**Exercise objective:** Write the records out once more, so that nothing differs from the original.

**Given data:**

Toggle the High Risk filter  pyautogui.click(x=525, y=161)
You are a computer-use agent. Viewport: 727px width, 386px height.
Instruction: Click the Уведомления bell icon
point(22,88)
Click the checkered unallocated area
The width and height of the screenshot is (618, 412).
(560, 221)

**Answer box:**
Toggle the High Risk filter  pyautogui.click(x=525, y=161)
You are a computer-use agent. Viewport: 727px width, 386px height.
Instruction: Click the Уведомления bell icon
point(22,88)
Click the checkered unallocated area
The width and height of the screenshot is (618, 412).
(560, 221)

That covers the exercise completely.